>>>

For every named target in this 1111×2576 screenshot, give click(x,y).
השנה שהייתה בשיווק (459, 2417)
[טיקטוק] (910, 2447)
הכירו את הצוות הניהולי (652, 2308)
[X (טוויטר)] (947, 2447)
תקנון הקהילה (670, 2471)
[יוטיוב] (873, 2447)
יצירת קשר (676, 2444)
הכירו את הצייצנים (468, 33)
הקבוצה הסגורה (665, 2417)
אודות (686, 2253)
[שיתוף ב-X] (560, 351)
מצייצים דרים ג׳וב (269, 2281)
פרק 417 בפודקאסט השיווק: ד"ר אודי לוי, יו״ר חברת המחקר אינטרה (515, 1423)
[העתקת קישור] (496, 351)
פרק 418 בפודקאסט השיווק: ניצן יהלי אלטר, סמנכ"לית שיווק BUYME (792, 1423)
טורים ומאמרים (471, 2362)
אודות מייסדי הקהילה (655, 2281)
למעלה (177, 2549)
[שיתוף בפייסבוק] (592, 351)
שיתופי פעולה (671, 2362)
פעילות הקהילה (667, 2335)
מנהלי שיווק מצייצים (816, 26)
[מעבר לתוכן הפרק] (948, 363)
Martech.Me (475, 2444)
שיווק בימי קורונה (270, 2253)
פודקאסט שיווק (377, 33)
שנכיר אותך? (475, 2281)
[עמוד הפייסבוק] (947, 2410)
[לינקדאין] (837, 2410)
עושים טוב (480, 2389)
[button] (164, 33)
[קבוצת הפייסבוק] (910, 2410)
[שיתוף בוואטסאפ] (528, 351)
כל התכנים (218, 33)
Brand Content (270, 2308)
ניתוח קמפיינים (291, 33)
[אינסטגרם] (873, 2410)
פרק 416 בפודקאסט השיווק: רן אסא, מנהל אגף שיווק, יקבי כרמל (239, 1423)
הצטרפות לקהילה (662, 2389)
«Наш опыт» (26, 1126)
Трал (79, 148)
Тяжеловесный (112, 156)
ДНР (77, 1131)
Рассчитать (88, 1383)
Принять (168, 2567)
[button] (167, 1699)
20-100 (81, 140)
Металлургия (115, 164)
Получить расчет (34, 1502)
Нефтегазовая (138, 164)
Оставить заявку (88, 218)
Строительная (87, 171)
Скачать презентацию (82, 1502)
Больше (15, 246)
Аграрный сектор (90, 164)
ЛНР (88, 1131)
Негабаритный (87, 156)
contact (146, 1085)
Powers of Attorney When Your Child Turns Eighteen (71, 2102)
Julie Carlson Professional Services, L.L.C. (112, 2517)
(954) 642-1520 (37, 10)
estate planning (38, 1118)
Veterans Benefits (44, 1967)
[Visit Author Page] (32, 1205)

<<<

§ What you are asked to do: Go through the data and copy each line exactly as it reads.

§ Solved problem:
For every named target in this 1111×2576 screenshot, give click(x,y).
השנה שהייתה בשיווק (459, 2417)
[טיקטוק] (910, 2447)
הכירו את הצוות הניהולי (652, 2308)
[X (טוויטר)] (947, 2447)
תקנון הקהילה (670, 2471)
[יוטיוב] (873, 2447)
יצירת קשר (676, 2444)
הכירו את הצייצנים (468, 33)
הקבוצה הסגורה (665, 2417)
אודות (686, 2253)
[שיתוף ב-X] (560, 351)
מצייצים דרים ג׳וב (269, 2281)
פרק 417 בפודקאסט השיווק: ד"ר אודי לוי, יו״ר חברת המחקר אינטרה (515, 1423)
[העתקת קישור] (496, 351)
פרק 418 בפודקאסט השיווק: ניצן יהלי אלטר, סמנכ"לית שיווק BUYME (792, 1423)
טורים ומאמרים (471, 2362)
אודות מייסדי הקהילה (655, 2281)
למעלה (177, 2549)
[שיתוף בפייסבוק] (592, 351)
שיתופי פעולה (671, 2362)
פעילות הקהילה (667, 2335)
מנהלי שיווק מצייצים (816, 26)
[מעבר לתוכן הפרק] (948, 363)
Martech.Me (475, 2444)
שיווק בימי קורונה (270, 2253)
פודקאסט שיווק (377, 33)
שנכיר אותך? (475, 2281)
[עמוד הפייסבוק] (947, 2410)
[לינקדאין] (837, 2410)
עושים טוב (480, 2389)
[button] (164, 33)
[קבוצת הפייסבוק] (910, 2410)
[שיתוף בוואטסאפ] (528, 351)
כל התכנים (218, 33)
Brand Content (270, 2308)
ניתוח קמפיינים (291, 33)
[אינסטגרם] (873, 2410)
פרק 416 בפודקאסט השיווק: רן אסא, מנהל אגף שיווק, יקבי כרמל (239, 1423)
הצטרפות לקהילה (662, 2389)
«Наш опыт» (26, 1126)
Трал (79, 148)
Тяжеловесный (112, 156)
ДНР (77, 1131)
Рассчитать (88, 1383)
Принять (168, 2567)
[button] (167, 1699)
20-100 (81, 140)
Металлургия (115, 164)
Получить расчет (34, 1502)
Нефтегазовая (138, 164)
Оставить заявку (88, 218)
Строительная (87, 171)
Скачать презентацию (82, 1502)
Больше (15, 246)
Аграрный сектор (90, 164)
ЛНР (88, 1131)
Негабаритный (87, 156)
contact (146, 1085)
Powers of Attorney When Your Child Turns Eighteen (71, 2102)
Julie Carlson Professional Services, L.L.C. (112, 2517)
(954) 642-1520 (37, 10)
estate planning (38, 1118)
Veterans Benefits (44, 1967)
[Visit Author Page] (32, 1205)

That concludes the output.